The detection system may comprise consumables 16 and a second guide 6 for guiding the consumables. The second guide rail 6 can be, for example, a linear guide rail and defines the linear movement of the consumables 16 in the horizontal direction. Similarly, the second guide rail 6 can also be a curved guide rail. The second guide rail can be fixedly installed on the table top 13 . The consumables 16 can be provided with a consumables holder 9 , which can be guided on the second guide rail 6 and carry the consumables 16 . The consumables holder 9 can be provided with a second driving device 12 , which can drive the consumables holder 9 to move along the second guide rail 6 . The second drive device 12 can be, for example, a stepper motor, which can drive the consumables holder 9, for example, by means of a screw-nut mechanism.

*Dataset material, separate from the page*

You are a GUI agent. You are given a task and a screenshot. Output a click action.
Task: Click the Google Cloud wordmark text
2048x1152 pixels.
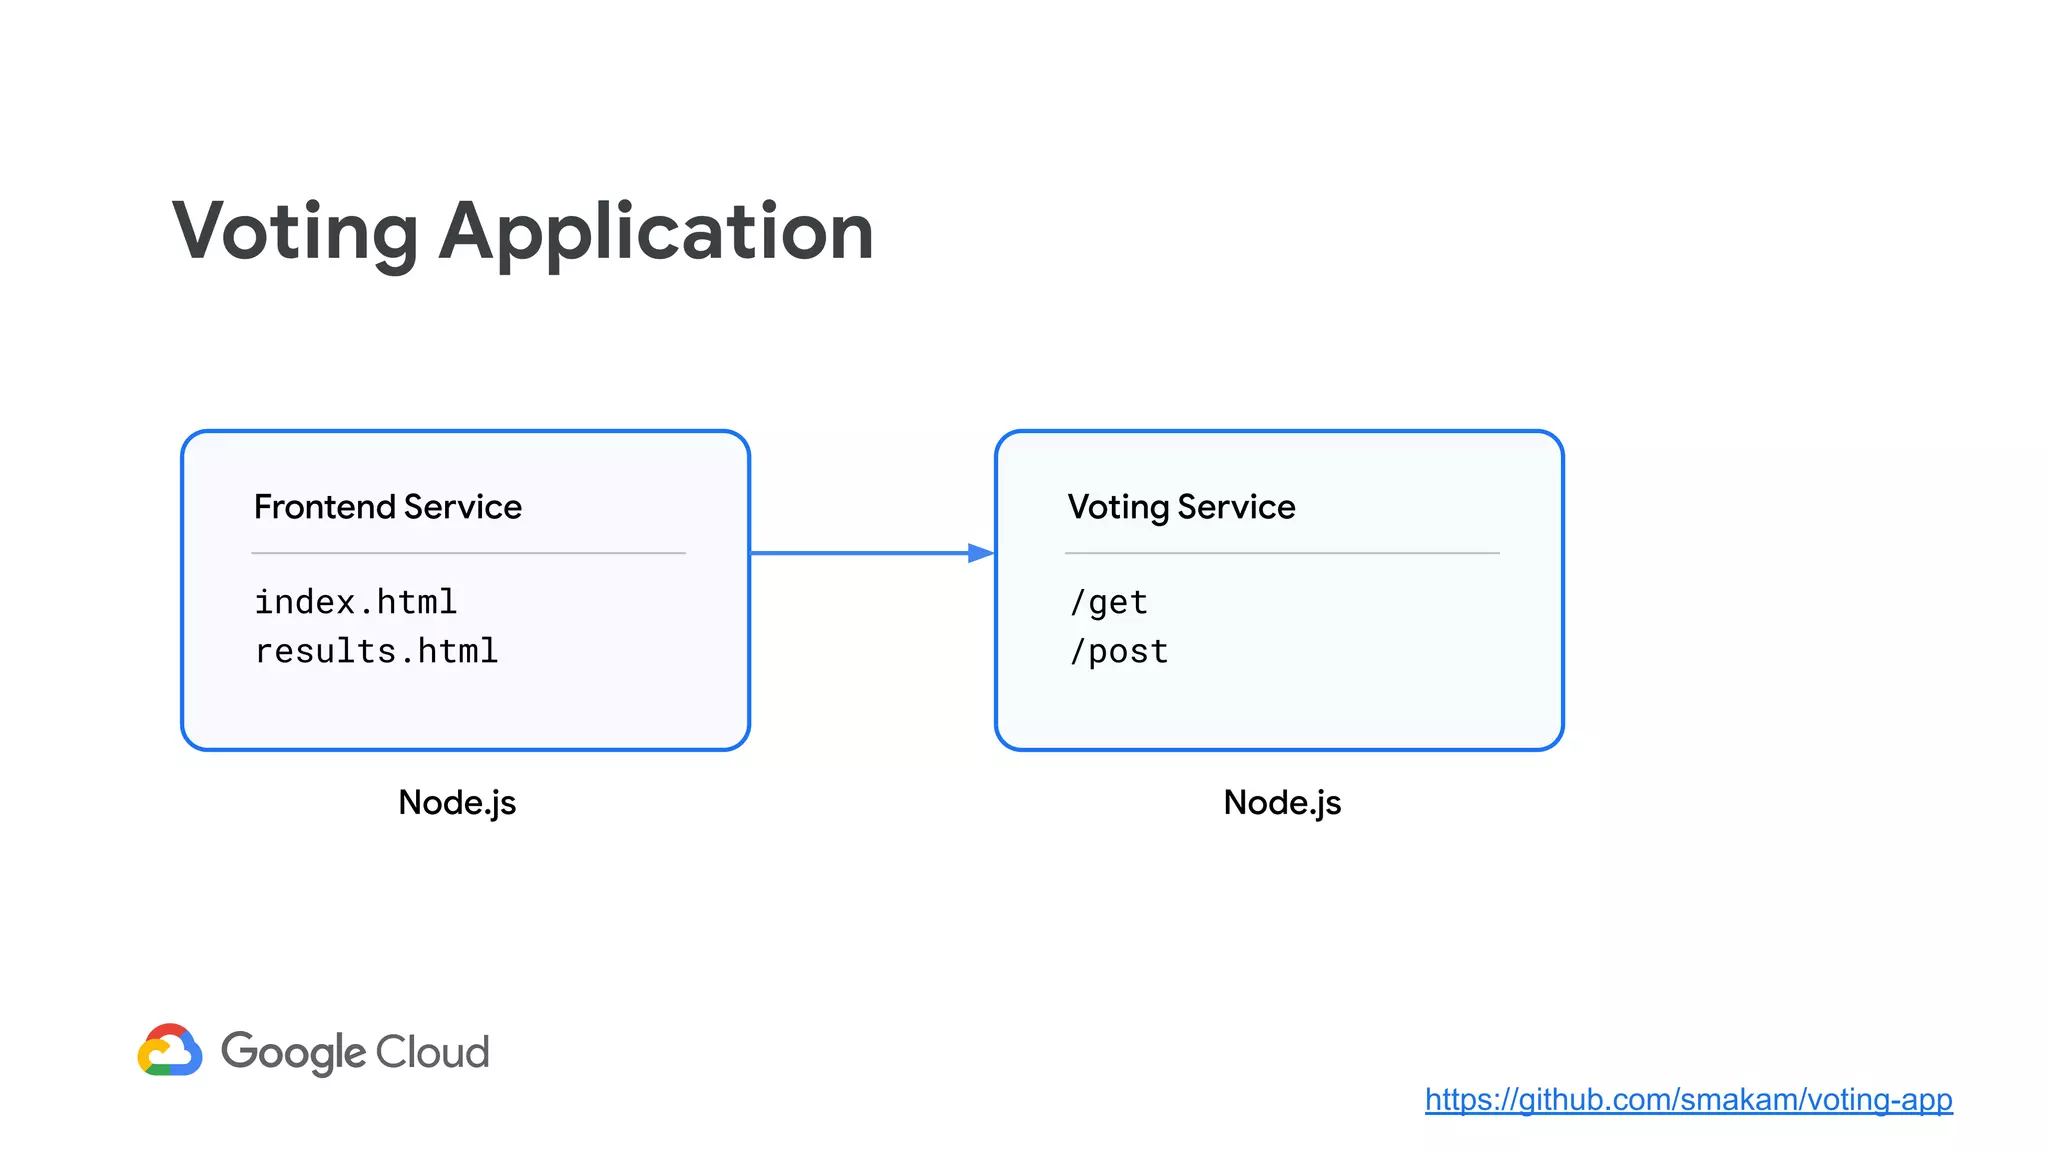click(355, 1052)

The detection system may include a consumables bin 10 in which a plurality of consumables 16 are stored vertically stacked. The consumables compartment has an extraction part at the bottom. The consumables holder 9, which is movably guided on the second guide rail 6, can be moved into the extraction part of the consumables magazine 10, releasably engaged with a lowermost consumable 16 to be used in the extraction part, and then The consumables holder 9 can carry the consumables 16 to be used and leave the extraction part of the consumables bin 10 along the second guide rail 6 together. FIG. 3 is an enlarged perspective view of a portion of the inspection system of FIG. 1 prior to extraction of consumables 16 to be used. In FIG. 3 , the consumables holder 9 is empty and is about to be inserted into the extraction portion of the consumables magazine 10 . When one consumable in the extracting part is extracted, the remaining consumables above the one consumable are lowered under the action of gravity, so that the next consumable reaches the extracting part. If there is a used consumable on the consumable holder 9 before the consumable 16 to be used is extracted, the used consumable may be squeezed from the consumable holder 9 by the consumable 16 to be used during the extraction process It is discharged and dropped in a consumables recovery part 11 below the consumables compartment 10 . For this purpose, the consumables 16 can be releasably received in the consumables holder 9, wherein one of the consumables holder 9 and the consumables 16 can have a spring-preloaded locking element 24, the consumables holder The other of the seat 9 and the consumable 16 has a latching recess 26 into which the latching element 24 can be latched and can be removed from the latching recess 26 against the spring preload. 26 disengage. In the embodiment shown in FIG. 3 , the consumables holder 9 has two rows of latching elements 24 , and the consumables 16 has two rows of latching recesses 26 on both sides.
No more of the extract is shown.